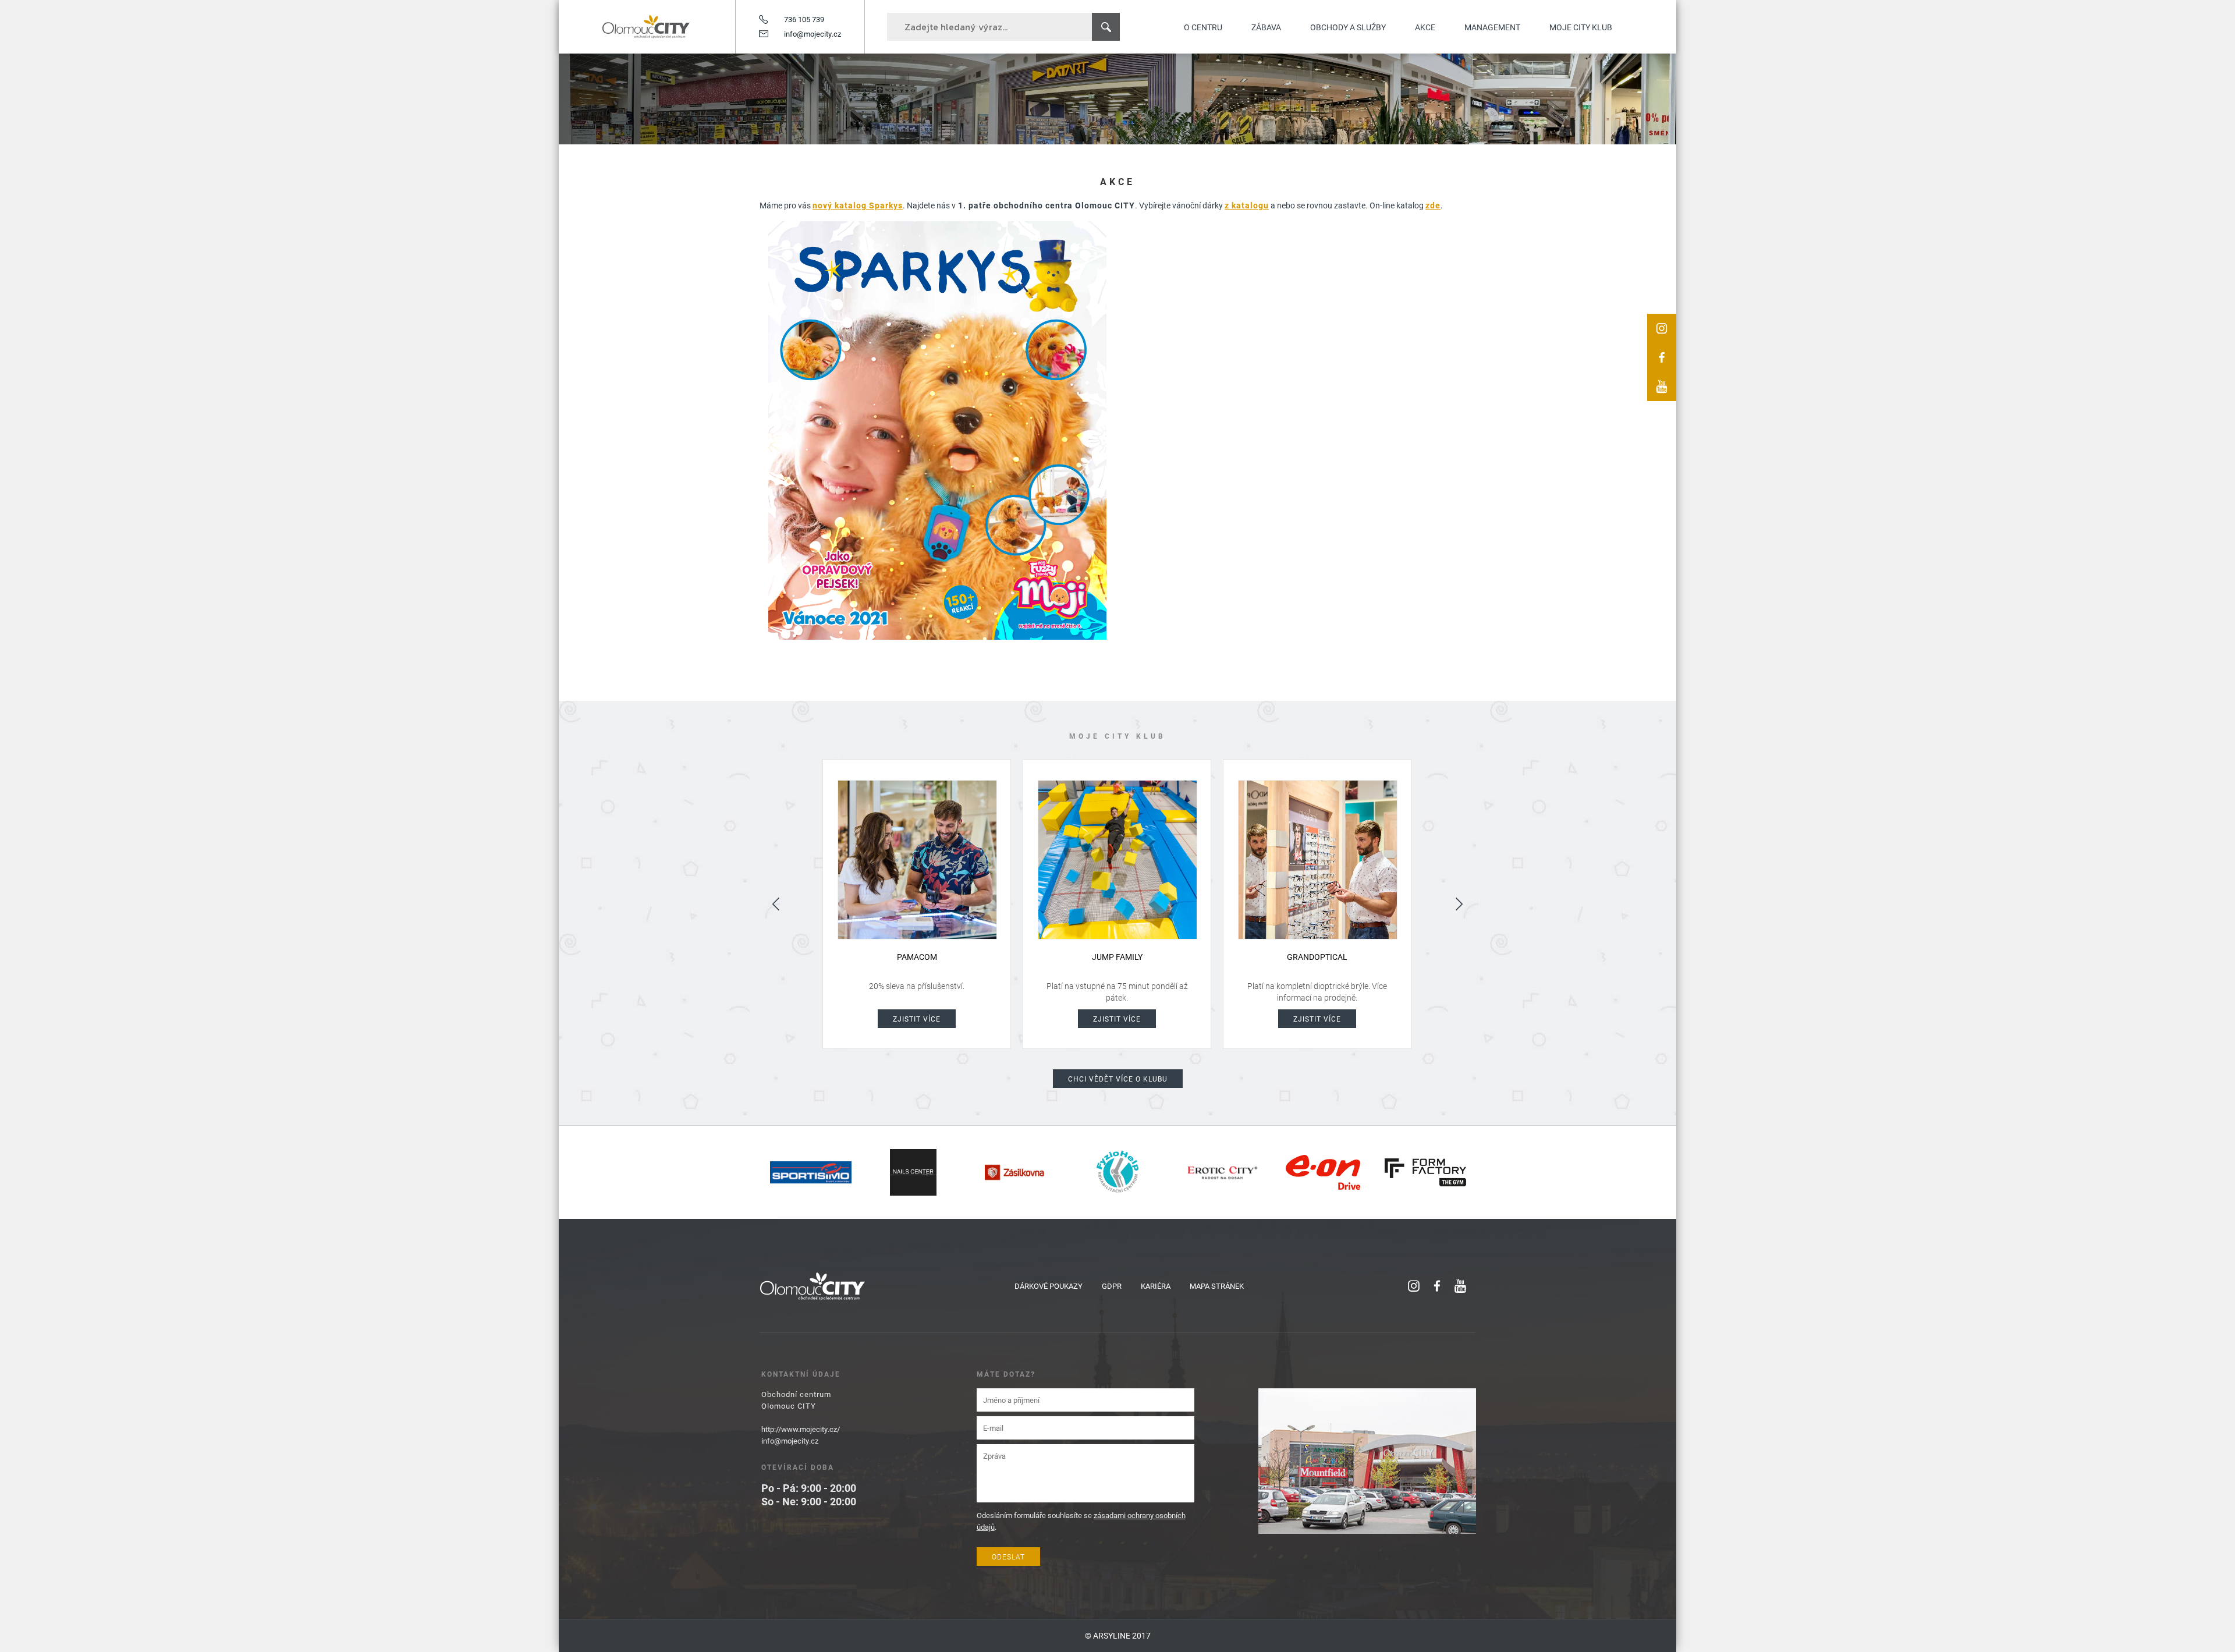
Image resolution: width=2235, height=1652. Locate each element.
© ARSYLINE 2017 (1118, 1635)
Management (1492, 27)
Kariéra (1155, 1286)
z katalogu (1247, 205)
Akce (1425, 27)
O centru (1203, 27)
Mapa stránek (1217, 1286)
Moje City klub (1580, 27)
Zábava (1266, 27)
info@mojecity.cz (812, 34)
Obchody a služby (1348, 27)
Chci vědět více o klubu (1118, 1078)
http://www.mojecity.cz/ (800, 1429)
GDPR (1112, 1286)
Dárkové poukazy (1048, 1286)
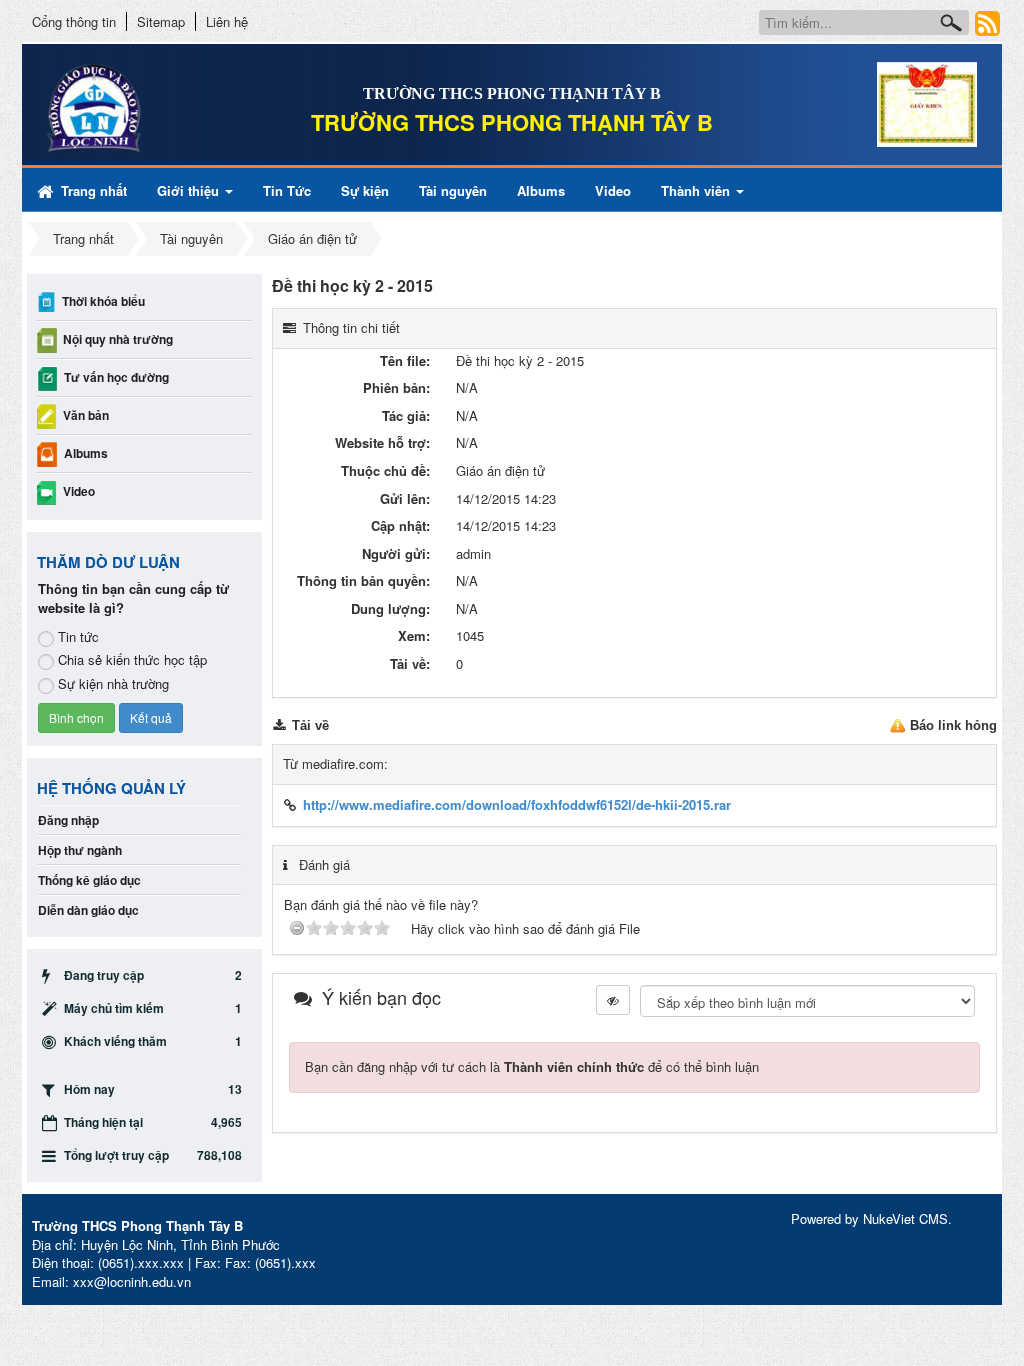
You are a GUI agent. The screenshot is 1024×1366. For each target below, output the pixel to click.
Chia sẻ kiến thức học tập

--- DESCRIPTION OF THE TASK ---
Produce only the lines from the line containing "z katalogu (1247, 205)" through the line containing "http://www.mojecity.cz/ (800, 1429)", inclusive of both, exactly as they stand in the entries above.

--- OUTPUT FOR THIS EXERCISE ---
z katalogu (1247, 205)
Akce (1425, 27)
O centru (1203, 27)
Mapa stránek (1217, 1286)
Moje City klub (1580, 27)
Zábava (1266, 27)
info@mojecity.cz (812, 34)
Obchody a služby (1348, 27)
Chci vědět více o klubu (1118, 1078)
http://www.mojecity.cz/ (800, 1429)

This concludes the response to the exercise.